One of the things that Ms. Paltrow talks about in the profile is how crucial it is for her to create an aspirational brand. A brand that is based on utilizing her privileged access to wealth that allows her to be able to create the kind of self-care she wants. While I do not begrudge her her privilege, I find it a bit naive not to have a conversation about how many women are not allowed to care for themselves properly. Forget about money because money is a huge barrier that I can’t possibly talk about all the ways it harms the underprivileged. Even when we do have the funds to create opportunities for ourselves, many women, especially black women are not allowed to care for themselves.
As a black plus size woman, one of my problems with self-care is the feeling of being unheard and unwelcome when I want to care for myself. One of the radical acts of self-care that I have done in the past few months is seeking help with my body. I went to the doctor, and I felt unheard and misunderstood. It was like everything I said boiled down to one thing; weight loss. I feel tired begat a lose the weight response. I am gaining weight at an unprecedented rate begat a eat less comment. Knowing I have a past eating disorder begat a sign up for weight loss clinic from my doctor. Through all of the emotional trauma of feeling as if my doctor intentionally did not want to acknowledge my mental health as a legitimate part of my well-being, I kept caring for myself by demanding a proper diagnosis and appropriate help.
Then I sign up for the gym, and I feel like my plus size body is being judged. One of the most uncomfortable parts of going to the gym for is the judgment.
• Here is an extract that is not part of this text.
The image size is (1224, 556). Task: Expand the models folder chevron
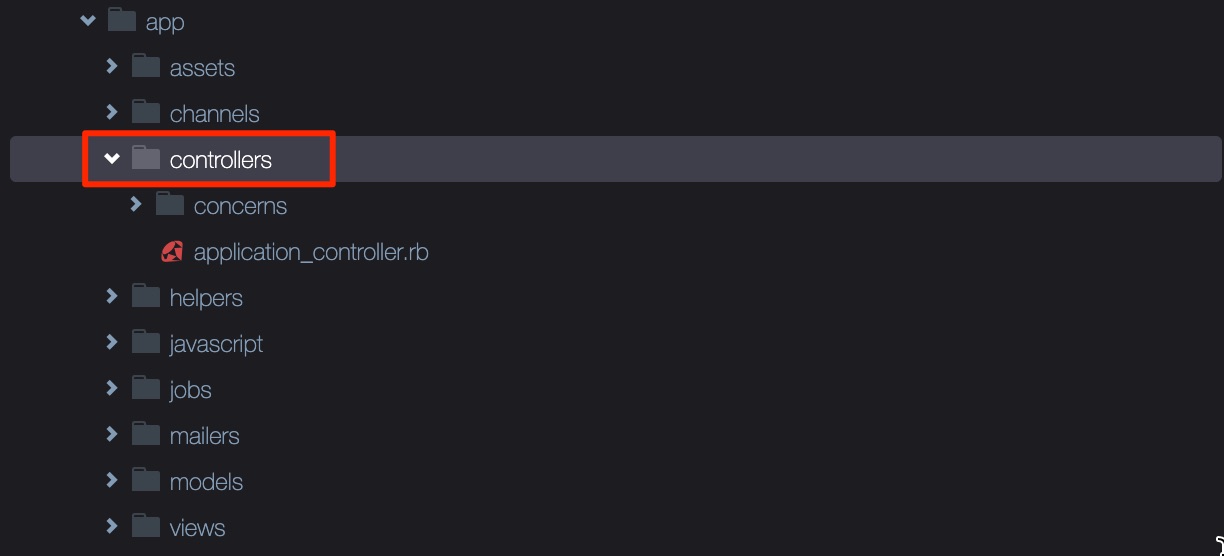click(x=112, y=480)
I can’t complain about the quality of service. Since I am fat, I can’t possibly understand how gyms work. I remember one time I went to use a treadmill at the gym and realized that the speed off. I couldn’t complain because it would have turned into “you are out of shape” instead of looking at the machine. This was despite the fact that, at that point, I had consistently been running for years so I knew what my body could or could not do. So fatphobia is another way that I am being denied full access to self-care.
As a black woman, I am treated with suspicion when I go into self-care service providers like nail salon. One manicurist refused to paint my nails until I had paid her. No one else had to pre-pay before getting nail color applied. One of my favorite things to do is to grocery shop. I love looking at new foods on the shelves and thinking about ways to use them. Even that has gotten ruined because I noticed that I was being followed at grocery stores. Apparently, I am not the right demographics for this particular store chain. Interestingly, I walk into stores, and I am not acknowledged because again not the right demographic. So even when I choose to self-care, the trauma that is inflicted on me in the process compounds the burden I am trying to offload.
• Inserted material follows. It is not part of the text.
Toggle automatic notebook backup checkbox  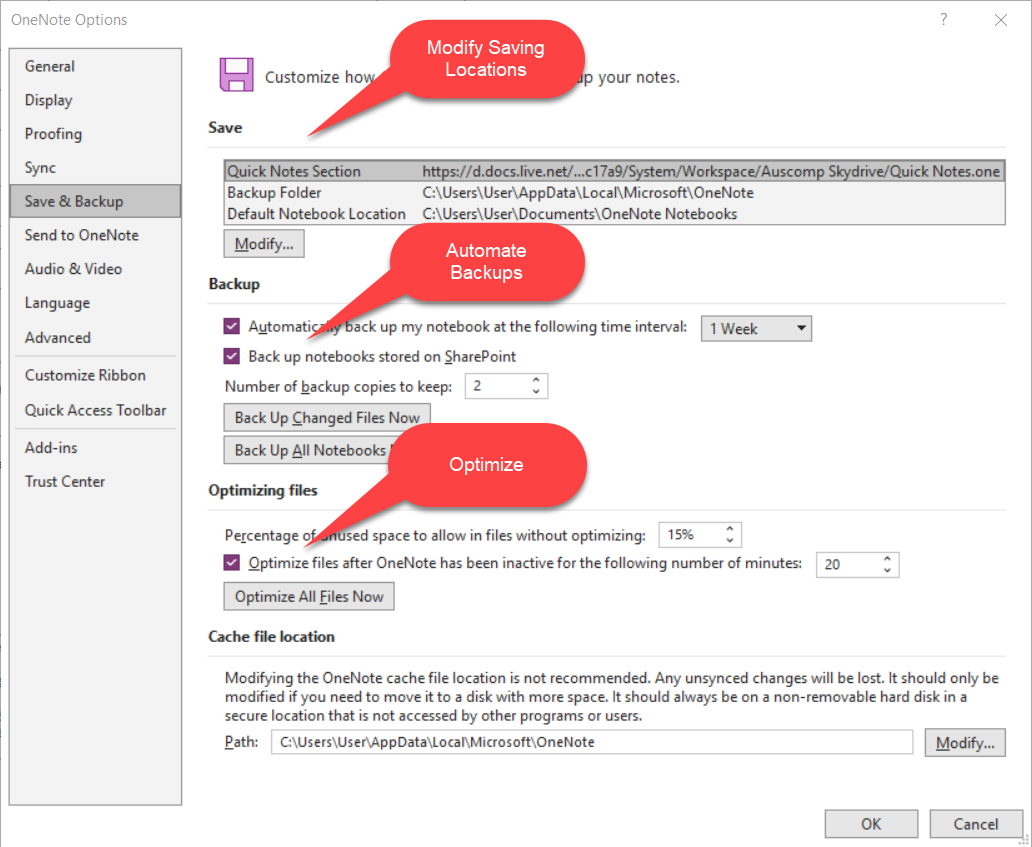point(232,326)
I have tried to negate some of the problems with self-care. I now choose to self-care in ways that are centered around my safe space. I still like to explore new foods by reading food blogs and shopping online. My choice to learn how to sew and make my clothes has turned making into a form of meditation for me. I have also started exploring ways that I can bring yoga into my house. I am a big fan of Yoga With Adriene. This means I am constantly looking for ways to create a yoga space in my apartment for private practice.
While I sometimes wish that I could go into cool spaces and be at ease enough to enjoy the experience, I can’t take chances. Instead of giving up on caring for myself, I am centering my self-care practice in my safe space. I am also excited that more women of colors and plus-size women are creating experiences for my demographic because of the trauma that comes from the general population.